As we move to the more distant species of zebra fish and then the red four beetle and carpenter ant the conservations drops. In the insects the protein identities are down to around 34%.

| Genus and species name | Common name | Protein accession number | Sequence length (amino acids) | Sequence identity to human protein | Sequence similarity to human protein |
|---|---|---|---|---|---|
| Homo sapiens | Human | NP_056127.2 | 5005 |  |  |
| Pan troglodytes | Chimpanzee | XP_517422.2 | 5005 | 99.8% | 99.8% |
| Macaca mulatta | Rhesus macaque | XP_001102884.1 | 5007 | 99.2% | 99% |
| Callithris jacchus | Marmoset | XP_002745479.1 | 5004 | 98.9% | 99% |
| Equus caballus | Horse | XP_001916017.1 | 5006 | 98% | 99% |
| Ailuropoda melanoleuca | Giant panda | XP_002923867.1 | 5005 | 98.1% | 99% |
| Oryctolagus cuniculus | Rabbit | XP_002717281.1 | 5004 | 97.8% | 99% |
| Mus musculus | Mouse | NP_766267.2 | 5005 | 96.7% | 99% |
| Canis familiaris | Dog | XP_540963.2 | 4944 | 96.4% | 99% |
| Monodelphis domestica | Opossum | XP_001370606.1 | 5015 | 93.2% | 97% |
| Ornithorhynchus anatinus | Platypus | XP_001513983.1 | 5012 | 93.3% | 97% |
| Taeniopygia guttata | Zebra finch | XP_002188285.1 | 4999 | 90.7% | 96% |
| Gallus gallus | Chicken | XP_420625.2 | 5040 | 89.9% | 96% |
| Danio rerio | Zebra fish | NP_001139056.1 | 4922 | 74.2% | 84% |
| Tribolium castaneum | Red flour beetle | XP_972174.2 | 4598 | 34.8% | 49% |
| Camponotus floridanus | Carpenter ant | EFN75044.1 | 4979 | 34.3 |  |

=== Conserved domains ===
NCBI conserved domains search identified two domains in BLTP1. The first is the fragile site associated C-terminus, which is said to be linked to celiac disease susceptibility according to genome-wide-association studies and may also be associated with polycystic kidney disease. The second conserved region identified by NCBI in BLTP1 is an uncharacterized conserved protein (DUF2246), whose function is unknown and is conserved in various species from humans to worms.
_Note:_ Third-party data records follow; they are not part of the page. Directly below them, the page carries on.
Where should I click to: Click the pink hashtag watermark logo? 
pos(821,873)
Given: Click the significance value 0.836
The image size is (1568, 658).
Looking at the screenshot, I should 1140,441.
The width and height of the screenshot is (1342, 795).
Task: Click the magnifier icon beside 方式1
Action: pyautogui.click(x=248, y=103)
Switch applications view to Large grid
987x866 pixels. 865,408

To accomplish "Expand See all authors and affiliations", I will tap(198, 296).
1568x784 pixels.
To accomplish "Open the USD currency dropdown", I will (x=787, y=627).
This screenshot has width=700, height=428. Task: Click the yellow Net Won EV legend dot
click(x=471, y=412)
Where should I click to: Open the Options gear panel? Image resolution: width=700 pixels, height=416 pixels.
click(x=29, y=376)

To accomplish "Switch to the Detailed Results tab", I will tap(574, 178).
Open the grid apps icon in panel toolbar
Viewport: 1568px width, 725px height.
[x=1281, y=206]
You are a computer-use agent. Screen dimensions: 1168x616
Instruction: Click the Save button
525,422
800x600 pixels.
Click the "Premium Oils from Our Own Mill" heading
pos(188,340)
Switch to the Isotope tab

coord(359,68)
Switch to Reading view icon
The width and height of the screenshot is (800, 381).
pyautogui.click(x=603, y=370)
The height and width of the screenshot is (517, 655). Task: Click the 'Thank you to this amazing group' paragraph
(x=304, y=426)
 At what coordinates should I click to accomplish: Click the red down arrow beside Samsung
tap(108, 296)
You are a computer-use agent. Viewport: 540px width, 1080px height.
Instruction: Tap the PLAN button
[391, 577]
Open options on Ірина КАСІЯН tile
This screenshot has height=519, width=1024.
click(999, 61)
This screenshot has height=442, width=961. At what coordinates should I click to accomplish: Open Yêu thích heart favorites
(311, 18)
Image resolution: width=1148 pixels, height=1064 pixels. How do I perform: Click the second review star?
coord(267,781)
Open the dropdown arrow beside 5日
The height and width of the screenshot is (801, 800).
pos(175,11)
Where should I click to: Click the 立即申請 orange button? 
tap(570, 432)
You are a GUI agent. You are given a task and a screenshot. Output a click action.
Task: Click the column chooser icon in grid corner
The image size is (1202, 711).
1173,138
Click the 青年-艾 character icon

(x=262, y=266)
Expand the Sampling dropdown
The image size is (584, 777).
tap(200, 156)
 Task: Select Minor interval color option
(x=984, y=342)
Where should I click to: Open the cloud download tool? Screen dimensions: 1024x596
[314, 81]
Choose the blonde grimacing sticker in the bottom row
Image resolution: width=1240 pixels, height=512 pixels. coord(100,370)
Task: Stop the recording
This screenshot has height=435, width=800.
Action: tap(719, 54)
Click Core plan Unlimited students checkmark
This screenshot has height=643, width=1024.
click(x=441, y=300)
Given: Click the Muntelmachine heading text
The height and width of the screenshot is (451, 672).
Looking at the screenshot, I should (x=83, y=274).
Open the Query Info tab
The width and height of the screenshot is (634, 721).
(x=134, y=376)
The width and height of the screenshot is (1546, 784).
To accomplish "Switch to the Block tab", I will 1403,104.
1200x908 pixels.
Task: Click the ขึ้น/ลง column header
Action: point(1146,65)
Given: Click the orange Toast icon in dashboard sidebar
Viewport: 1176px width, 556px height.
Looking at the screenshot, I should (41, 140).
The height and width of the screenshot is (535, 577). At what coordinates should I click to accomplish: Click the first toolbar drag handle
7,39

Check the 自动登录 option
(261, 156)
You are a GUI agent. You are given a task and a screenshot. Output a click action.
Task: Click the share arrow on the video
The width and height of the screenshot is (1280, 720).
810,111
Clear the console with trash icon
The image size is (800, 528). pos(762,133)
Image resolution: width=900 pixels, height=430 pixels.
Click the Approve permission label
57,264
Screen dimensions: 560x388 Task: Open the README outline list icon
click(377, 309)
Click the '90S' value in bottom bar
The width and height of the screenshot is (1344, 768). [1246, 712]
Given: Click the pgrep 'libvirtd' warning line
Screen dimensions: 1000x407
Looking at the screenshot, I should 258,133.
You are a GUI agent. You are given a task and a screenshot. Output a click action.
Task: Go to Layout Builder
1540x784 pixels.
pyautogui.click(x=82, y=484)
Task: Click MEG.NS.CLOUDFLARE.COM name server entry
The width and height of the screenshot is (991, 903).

=== Post translation modifications ===
BLTP1 is predicted to undergo various types of post translational modifications including glycate, N-glycosylation, O-GlcNAc, O Glycosylation, Sulfonation and Phosphorylation.

=== Subcellular localization ===
BLTP1 contains one transmembrane domain from amino acids 26–46.
No signal peptides, mitochondrial targeting sequences or chloroplast peptides were predicted for my protein and it is therefore not predicted to localize to secretory pathway, mitochondria or chloroplast.

=== Interacting proteins ===
MADH2 and Beta-catenin were both found to have a physical interaction with my protein as detached by display technonloy by Miyamoto-Sato et al. 2010.